Sarah Mellouet : La stratégie publique approuvée en 2017 est un premier pas dans la structuration de l’approche de la problématique d’éducation financière au Luxembourg, complémentaire aux différentes initiatives privées. L’objectif principal devrait être qu’un nombre croissant d’élèves puissent bénéficier des formations aujourd’hui dispensées ponctuellement par des organisations comme Jonk entrepreneuren, qui familiarisent avec les fondamentaux financiers.
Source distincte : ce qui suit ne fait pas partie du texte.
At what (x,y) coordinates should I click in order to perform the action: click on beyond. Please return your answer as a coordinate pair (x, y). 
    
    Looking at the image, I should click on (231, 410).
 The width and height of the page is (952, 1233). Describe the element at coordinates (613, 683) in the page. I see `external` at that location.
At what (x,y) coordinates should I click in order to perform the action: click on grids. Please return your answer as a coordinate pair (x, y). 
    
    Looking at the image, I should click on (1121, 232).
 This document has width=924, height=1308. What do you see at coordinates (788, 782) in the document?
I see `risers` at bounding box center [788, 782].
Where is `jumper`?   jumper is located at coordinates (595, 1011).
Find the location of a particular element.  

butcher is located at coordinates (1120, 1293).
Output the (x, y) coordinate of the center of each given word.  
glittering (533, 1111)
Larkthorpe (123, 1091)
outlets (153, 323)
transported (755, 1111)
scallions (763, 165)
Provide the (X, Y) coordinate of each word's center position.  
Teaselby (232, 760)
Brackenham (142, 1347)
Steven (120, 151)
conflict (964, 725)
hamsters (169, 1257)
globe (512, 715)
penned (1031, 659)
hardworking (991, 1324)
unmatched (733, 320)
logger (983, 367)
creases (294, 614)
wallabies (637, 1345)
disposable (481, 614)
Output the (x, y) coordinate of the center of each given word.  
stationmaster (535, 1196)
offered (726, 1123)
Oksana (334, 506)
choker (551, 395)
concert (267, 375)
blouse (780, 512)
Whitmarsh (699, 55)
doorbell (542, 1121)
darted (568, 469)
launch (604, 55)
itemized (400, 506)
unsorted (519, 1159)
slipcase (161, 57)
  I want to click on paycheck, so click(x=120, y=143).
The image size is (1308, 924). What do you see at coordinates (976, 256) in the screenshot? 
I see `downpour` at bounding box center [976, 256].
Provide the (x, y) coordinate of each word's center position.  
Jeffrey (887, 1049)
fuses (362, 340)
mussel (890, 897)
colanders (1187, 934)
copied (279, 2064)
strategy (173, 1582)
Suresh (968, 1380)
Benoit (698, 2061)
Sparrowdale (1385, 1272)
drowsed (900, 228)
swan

De quel pays le Luxembourg devrait-il s’inspirer ?

Si l’on s’en tient aux résultats du test PISA mesurant les aptitudes des élèves en matière d'éducation financière, les jeunes flamands (Belgique) se classent deuxième, derrière ceux des villes chinoises de Pékin, Shanghai, Jiangsu, Guangdong. L’Autorité des services et marchés financiers belge (FSMA) élabore ainsi du matériel pédagogique et soutient les enseignants notamment à travers le programme Wikifin.be afin de contribuer à faire de l’éducation financière une compétence de base chez les jeunes.